▶

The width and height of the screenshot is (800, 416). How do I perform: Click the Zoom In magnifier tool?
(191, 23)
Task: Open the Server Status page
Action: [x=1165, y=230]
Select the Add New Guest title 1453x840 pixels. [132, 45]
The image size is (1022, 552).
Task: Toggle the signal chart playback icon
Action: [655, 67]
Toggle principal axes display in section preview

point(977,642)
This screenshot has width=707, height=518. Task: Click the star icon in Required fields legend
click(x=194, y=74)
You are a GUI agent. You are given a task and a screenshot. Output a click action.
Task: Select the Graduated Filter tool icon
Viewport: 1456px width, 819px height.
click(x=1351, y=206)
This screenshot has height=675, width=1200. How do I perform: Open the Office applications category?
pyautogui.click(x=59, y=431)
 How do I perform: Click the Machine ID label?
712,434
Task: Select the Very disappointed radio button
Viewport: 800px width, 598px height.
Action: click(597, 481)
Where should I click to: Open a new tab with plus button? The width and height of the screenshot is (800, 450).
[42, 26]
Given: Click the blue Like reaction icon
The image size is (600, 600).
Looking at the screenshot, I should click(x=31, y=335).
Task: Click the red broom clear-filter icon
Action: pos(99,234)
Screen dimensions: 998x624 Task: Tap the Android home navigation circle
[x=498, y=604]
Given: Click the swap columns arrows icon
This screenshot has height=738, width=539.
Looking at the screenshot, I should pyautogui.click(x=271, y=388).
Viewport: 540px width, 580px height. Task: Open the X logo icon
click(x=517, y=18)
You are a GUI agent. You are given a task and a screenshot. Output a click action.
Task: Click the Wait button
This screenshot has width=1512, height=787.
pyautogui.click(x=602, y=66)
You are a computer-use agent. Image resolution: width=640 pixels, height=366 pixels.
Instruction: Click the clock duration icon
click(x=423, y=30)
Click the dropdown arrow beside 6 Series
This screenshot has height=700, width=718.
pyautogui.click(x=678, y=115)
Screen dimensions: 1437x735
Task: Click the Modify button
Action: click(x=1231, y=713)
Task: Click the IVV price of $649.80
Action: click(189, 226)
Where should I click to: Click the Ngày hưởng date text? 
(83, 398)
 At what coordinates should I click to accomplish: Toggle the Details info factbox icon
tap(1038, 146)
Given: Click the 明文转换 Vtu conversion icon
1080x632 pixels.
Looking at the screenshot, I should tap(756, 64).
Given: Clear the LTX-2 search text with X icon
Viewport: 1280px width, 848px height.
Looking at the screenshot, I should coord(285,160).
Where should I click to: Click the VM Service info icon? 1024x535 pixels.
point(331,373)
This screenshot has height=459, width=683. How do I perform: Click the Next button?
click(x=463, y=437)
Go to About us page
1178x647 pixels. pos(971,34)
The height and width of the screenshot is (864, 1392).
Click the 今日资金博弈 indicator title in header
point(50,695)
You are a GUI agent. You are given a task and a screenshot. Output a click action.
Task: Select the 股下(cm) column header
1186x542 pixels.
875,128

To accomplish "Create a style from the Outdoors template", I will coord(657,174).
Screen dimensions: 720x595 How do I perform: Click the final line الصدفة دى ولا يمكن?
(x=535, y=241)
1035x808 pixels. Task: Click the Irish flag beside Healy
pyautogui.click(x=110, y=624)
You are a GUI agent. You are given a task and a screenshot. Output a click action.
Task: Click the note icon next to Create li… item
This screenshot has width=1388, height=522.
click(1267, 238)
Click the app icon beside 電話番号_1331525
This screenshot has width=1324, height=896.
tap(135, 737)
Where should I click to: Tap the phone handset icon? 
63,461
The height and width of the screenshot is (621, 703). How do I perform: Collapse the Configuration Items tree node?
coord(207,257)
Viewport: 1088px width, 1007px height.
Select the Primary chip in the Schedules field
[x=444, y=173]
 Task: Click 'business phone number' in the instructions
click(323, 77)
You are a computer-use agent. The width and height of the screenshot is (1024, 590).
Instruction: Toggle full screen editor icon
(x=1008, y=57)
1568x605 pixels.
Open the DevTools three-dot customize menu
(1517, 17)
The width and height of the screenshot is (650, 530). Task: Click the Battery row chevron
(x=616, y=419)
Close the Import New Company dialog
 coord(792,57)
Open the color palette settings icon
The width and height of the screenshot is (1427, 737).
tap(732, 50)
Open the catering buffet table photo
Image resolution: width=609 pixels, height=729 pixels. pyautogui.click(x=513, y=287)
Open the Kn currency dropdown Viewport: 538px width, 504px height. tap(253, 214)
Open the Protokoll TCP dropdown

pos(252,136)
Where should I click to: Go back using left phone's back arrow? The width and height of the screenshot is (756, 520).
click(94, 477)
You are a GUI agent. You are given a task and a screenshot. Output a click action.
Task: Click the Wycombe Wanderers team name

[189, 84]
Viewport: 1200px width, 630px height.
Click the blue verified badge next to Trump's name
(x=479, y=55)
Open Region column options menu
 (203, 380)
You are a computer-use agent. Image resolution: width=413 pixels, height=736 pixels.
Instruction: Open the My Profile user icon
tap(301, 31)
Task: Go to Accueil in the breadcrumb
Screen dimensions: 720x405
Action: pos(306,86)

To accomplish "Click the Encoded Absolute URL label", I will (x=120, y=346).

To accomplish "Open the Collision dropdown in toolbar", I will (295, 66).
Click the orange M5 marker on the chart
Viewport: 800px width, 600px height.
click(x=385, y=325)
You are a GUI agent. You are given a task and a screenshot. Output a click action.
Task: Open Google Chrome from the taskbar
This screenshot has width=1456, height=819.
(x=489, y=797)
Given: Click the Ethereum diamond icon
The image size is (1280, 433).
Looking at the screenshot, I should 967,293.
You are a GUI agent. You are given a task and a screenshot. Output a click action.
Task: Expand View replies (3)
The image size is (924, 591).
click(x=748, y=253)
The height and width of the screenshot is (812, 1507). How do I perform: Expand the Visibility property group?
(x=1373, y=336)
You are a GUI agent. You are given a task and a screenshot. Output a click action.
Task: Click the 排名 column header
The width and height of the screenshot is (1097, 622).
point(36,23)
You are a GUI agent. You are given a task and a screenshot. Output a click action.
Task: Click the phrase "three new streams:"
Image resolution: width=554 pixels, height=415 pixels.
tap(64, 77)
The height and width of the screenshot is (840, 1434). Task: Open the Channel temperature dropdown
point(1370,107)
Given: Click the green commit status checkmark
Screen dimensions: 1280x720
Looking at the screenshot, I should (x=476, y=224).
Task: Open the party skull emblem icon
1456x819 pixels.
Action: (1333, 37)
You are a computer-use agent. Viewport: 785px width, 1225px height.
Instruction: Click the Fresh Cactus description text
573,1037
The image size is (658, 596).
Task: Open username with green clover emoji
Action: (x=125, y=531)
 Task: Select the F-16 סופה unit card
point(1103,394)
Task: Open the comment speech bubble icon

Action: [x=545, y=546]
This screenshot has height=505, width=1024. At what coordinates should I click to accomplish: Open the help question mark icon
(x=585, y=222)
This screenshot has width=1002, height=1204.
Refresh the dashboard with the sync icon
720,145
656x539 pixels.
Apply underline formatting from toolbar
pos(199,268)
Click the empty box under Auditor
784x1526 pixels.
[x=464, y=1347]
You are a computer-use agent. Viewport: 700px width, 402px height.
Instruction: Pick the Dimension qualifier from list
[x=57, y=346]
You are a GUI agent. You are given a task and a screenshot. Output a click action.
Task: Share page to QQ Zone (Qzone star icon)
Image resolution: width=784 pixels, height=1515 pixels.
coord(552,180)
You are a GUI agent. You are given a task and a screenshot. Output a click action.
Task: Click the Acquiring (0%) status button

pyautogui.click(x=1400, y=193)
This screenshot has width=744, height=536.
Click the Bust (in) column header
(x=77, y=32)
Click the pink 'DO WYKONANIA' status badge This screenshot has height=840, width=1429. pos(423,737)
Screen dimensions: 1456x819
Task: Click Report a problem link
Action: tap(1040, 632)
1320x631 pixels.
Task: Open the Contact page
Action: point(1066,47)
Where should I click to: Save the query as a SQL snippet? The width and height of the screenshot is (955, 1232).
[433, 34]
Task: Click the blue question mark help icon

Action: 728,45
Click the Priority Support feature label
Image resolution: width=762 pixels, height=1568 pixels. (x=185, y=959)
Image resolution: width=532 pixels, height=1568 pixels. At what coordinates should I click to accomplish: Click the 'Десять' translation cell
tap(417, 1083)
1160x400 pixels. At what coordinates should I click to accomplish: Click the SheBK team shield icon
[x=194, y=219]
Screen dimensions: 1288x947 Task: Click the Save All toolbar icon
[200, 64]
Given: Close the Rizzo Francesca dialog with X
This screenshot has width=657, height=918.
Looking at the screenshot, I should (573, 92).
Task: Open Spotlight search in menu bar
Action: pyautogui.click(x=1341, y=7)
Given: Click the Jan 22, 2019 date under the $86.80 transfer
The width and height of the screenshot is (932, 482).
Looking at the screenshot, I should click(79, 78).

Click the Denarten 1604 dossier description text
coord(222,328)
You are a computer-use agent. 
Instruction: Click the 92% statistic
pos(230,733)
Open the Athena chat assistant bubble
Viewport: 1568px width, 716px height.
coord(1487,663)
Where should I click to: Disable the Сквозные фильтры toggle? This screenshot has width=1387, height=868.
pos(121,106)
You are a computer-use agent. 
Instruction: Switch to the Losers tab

◀

Exercise directions:
Copy out the lines above, starting with the very first one and ending with the line that contains "Action: [x=1165, y=230]". Reproduce them without any changes.

Completed task:
The width and height of the screenshot is (800, 416). How do I perform: Click the Zoom In magnifier tool?
(191, 23)
Task: Open the Server Status page
Action: [x=1165, y=230]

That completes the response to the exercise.